Tanggung Jawab Negara dalam Proses Hukum
Mengacu pada ketentuan Kitab Undang-Undang Hukum Acara Pidana, penyidik memiliki kewenangan untuk meminta keterangan ahli, termasuk visum, guna mendukung proses pembuktian dalam perkara pidana.
Pasal 133 ayat (1) KUHAP menyebutkan bahwa penyidik berwenang mengajukan permintaan keterangan ahli. Sementara Pasal 136 KUHAP menegaskan bahwa seluruh biaya yang diperlukan dalam rangka pemeriksaan perkara pidana ditanggung oleh negara.
Dengan demikian, ketika visum dilakukan atas permintaan resmi penyidik, pembiayaan seharusnya tidak dibebankan kepada korban.
Mekanisme Permintaan Visum
Dalam praktiknya, visum dilakukan berdasarkan surat permintaan resmi dari aparat Kepolisian Negara Republik Indonesia kepada dokter atau rumah sakit.
Pembiayaan visum tersebut umumnya ditanggung melalui anggaran kepolisian atau mekanisme kerja sama dengan fasilitas layanan kesehatan.
Perbedaan Visum Resmi dan Mandiri
Perlu dibedakan antara visum yang diminta penyidik dan visum yang dilakukan secara mandiri oleh korban.

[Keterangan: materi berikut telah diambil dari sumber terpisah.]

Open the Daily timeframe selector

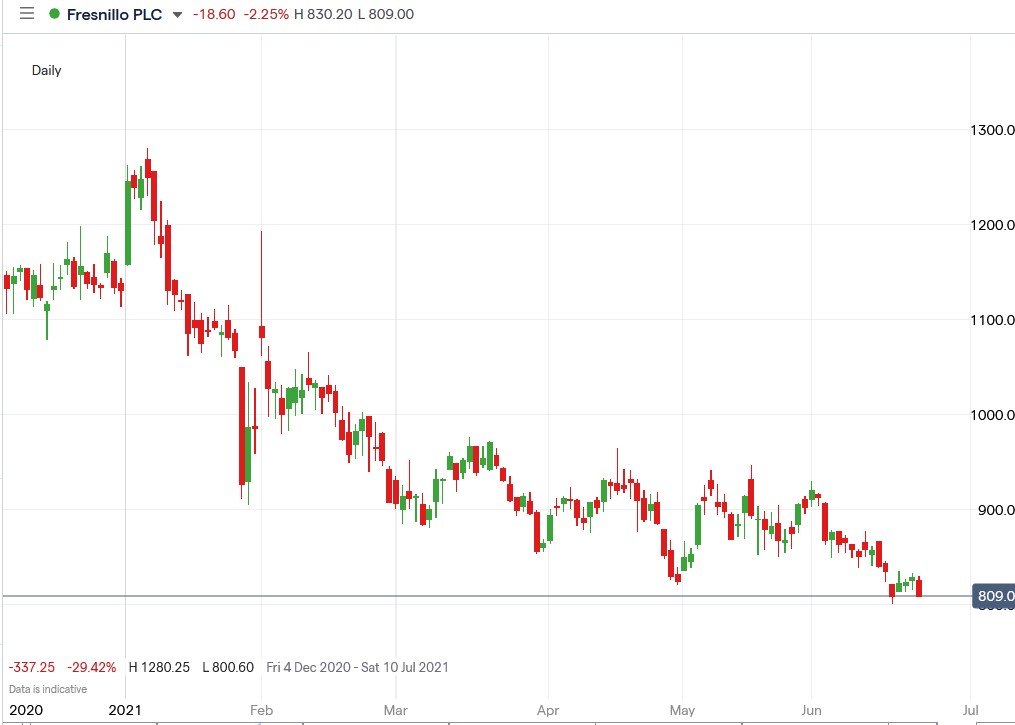tap(46, 70)
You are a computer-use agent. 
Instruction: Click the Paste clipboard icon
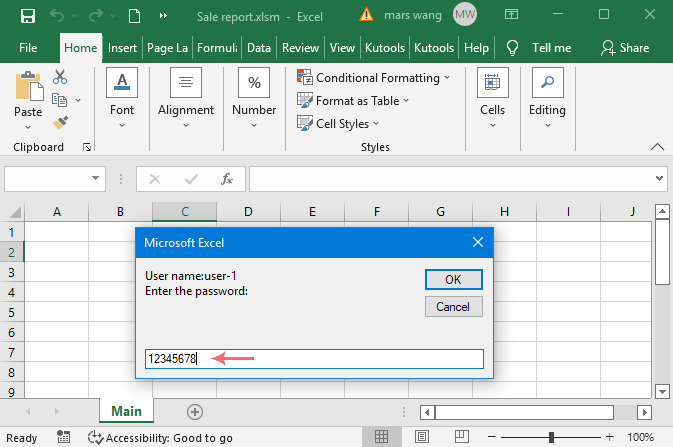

Visum resmi (permintaan polisi): biaya ditanggung negara
Visum mandiri (tanpa surat penyidik): umumnya menjadi tanggungan pribadi
Perbedaan ini penting dipahami agar tidak terjadi kesalahpahaman di masyarakat.
Praktik di Lapangan Masih Jadi Sorotan
Meski aturan telah jelas, dalam praktik masih ditemukan kasus di mana korban diminta membayar biaya visum meski dilakukan atas permintaan penyidik.
Kondisi ini dinilai tidak sejalan dengan prinsip hukum acara pidana dan berpotensi menghambat akses keadilan bagi korban.
Hak Korban untuk Mendapat Kepastian
Korban memiliki hak untuk mempertanyakan apabila dibebani biaya visum dalam proses penyidikan. Transparansi dan akuntabilitas aparat penegak hukum menjadi kunci untuk memastikan proses hukum berjalan sesuai aturan.
Edukasi Hukum untuk Publik
Peningkatan literasi hukum masyarakat dinilai penting agar korban tidak ragu melapor dan memahami hak-haknya dalam proses peradilan.
Dengan pemahaman yang tepat, diharapkan tidak ada lagi korban yang terbebani secara finansial dalam upaya mencari keadilan.